The first point to remember is no matter how technically correct our page is, Google weights in-bound links. Although at first glance this would not seem to be useful, in fact the reverse is true. In other words we can have any design of page or site and know that by building a decent inbound link portfolio we can compensate and still dominate the SERP’s.
The second is that Google is now partially sighted. A few years ago Google was blind and could only rely on the text it could see in the source code. This is now changing, with Google’s AI now able to start understanding images on a page. Although currently not a massive factor, as part of an overall strategy it can make the difference between two competing sites. So although it might be tempting to alt text SEO phrases, unless the images are a good match its time to drop these bad habits.
How does Google decide if you have been naughty or nice?
With on page, Google trusts the most what it can see, and this breaks down to elements like title tags, H tags and body copy. Google does look at over two hundred different ranking factors but a page with these optimised will do well.
But simply having SEO key phrases in the source code is not enough. Google give more weight to content closer to the beginning of the source. in other words if your H1 appears straight after your body tag, Google will consider this as more important than a H2 tag just before the closing body tag.
Up until recently Google only looked at the source code so people wanting an advantage could use CSS to bend the order of the page. Google recently started rendering output and this is no longer completely the truth.

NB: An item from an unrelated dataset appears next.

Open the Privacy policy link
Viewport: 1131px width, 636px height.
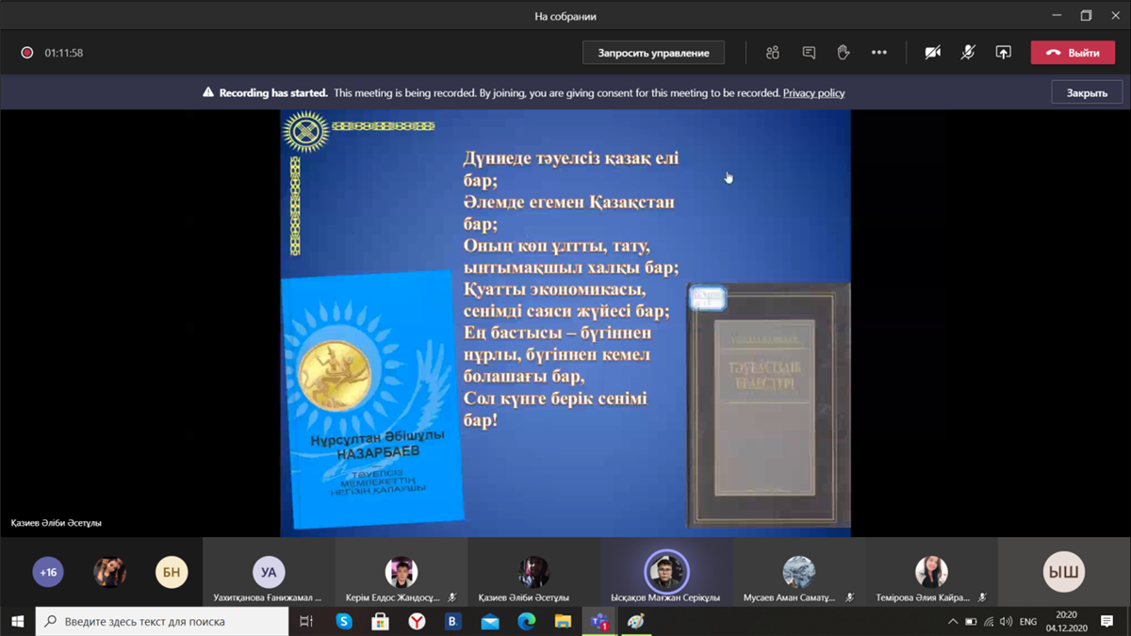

If you want your source code to rank the best it can now, your rendered content order needs to match the output. If you think about it, all Google is doing is making an educated guess on whether you are being honest or not…
Google’s wonderland
Since Google started rendering webpages, it’s also looked at which content is above the fold on given platforms. In other words, for you to rank effectively it wants to see your search phrases above the fold and near the top of the rendered content.
This can impact on design drastically. No longer can you stuff your keywords in a box at the end of the page.
But it does not stop there either, Google now understand variations, no longer do we need exact matches for our target key phrases. They can be important, but only in the sense that if you have two competing pages both coded and linked to the same standard, Google may see an exact match for a search phrase as the deal maker.
Web design resolutions
For the designer who wants to rank well on Google, forget the tips of the past, from 2017 the rules are changing. You need to firstly decide if SEO or visual design is your primary goal.
You can rank well for a visual design lead site, but you do this in the knowledge that off page factors become more important.
For any designer wanting to rank well on Google, it’s time to be honest with your coding. Forget CSS tricks and simply code with the most important elements of the design being at the top or your source code and rendered view.
If you don’t like the results, then it’s time to give hard SEO the push.